Eccolo, l’ultimo volo Alitalia per Cagliari: la notte della nostalgia per i sardi a metà strada tra Peter Pan e Icaro

L’ultimo volo di Alitalia per Cagliari, partito da Roma ieri sera, intriso di una strana nostalgia, a metà strada nel cielo tra la voglia del futuro e la certezza di restare per sempre ingabbiati in un’Isola. Dove si gioca al ribasso, e non è solo l’asta della continuità territoriale. Si gioca al ribasso delle speranze, del lavoro, ma anche semplicemente da un punto di vista geografico. Il virus, la pandemia, hanno spezzato le ali ai sardi: appena dieci anni fa vivevamo il boom dei viaggi, bastavano 9 euro o magari 19,99, per strappare un’offerta low cost

L’ultimo volo non è mai un gioco.
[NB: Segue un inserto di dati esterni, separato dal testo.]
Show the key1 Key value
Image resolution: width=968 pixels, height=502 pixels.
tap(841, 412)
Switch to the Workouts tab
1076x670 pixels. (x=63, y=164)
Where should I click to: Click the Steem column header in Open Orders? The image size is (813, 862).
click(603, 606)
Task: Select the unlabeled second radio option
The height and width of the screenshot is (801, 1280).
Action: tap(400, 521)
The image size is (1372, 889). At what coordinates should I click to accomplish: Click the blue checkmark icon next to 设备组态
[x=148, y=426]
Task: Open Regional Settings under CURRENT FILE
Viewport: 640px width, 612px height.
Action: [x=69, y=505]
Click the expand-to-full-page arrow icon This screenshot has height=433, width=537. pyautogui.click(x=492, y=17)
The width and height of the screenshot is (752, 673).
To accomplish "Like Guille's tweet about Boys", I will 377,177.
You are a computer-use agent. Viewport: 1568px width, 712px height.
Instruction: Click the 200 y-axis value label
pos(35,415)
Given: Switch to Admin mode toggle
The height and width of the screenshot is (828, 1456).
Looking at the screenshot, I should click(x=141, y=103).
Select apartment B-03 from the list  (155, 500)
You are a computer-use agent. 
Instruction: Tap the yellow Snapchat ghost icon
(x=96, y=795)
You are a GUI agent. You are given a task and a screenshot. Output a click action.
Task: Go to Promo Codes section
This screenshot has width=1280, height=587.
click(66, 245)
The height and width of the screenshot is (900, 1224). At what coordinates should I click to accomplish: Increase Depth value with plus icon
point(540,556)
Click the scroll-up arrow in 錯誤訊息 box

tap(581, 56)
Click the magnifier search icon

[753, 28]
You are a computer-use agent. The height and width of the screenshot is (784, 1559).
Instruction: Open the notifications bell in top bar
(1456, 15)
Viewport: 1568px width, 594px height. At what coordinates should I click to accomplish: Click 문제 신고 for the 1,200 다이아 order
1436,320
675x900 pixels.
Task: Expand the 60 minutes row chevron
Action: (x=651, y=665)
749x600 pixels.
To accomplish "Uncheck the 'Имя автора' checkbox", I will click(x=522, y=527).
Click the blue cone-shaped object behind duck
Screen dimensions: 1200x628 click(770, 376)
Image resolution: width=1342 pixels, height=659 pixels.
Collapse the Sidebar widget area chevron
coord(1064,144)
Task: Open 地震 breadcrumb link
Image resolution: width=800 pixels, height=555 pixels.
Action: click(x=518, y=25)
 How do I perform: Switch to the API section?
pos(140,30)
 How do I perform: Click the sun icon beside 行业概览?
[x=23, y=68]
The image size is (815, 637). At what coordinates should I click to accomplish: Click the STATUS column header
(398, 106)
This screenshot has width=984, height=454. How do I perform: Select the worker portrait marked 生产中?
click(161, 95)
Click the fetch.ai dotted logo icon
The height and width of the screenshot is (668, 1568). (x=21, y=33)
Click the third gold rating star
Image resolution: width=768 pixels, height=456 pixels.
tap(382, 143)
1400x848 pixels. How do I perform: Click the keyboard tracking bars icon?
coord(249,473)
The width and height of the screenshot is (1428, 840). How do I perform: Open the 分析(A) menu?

Intrappolato nelle mappe, centinaia di cagliaritani lo immortalano nel percorso sul display, e scappa una lacrima. Forse perchè volare ci ricorda un po’ anche le favole, da Peter Pan in poi. L’ultimo volo di Alitalia per Cagliari, partito da Roma ieri sera, intriso di una strana nostalgia, a metà strada nel cielo tra la voglia del futuro e la certezza di restare per sempre ingabbiati in un’Isola. Dove si gioca al ribasso, e non è solo l’asta della continuità territoriale. Si gioca al ribasso delle speranze, del lavoro, ma anche semplicemente da un punto di vista geografico. Il virus, la pandemia, hanno spezzato le ali ai sardi: appena dieci anni fa vivevamo il boom dei viaggi, bastavano 9 euro o magari 19,99, per strappare un’offerta low cost e sbarcare in un’ora a Barcellona, Parigi, Londra o Madrid. Sembrava un sogno, sembrava davvero di stare lì, al centro delle favole: noi sardi, prigionieri da sempre, ad organizzare comitive come se le distanze si fossero per una volta abbattute. A fotografare  la paella e a socializzarla in un flash, per immortalarla nell’album dei ricordi.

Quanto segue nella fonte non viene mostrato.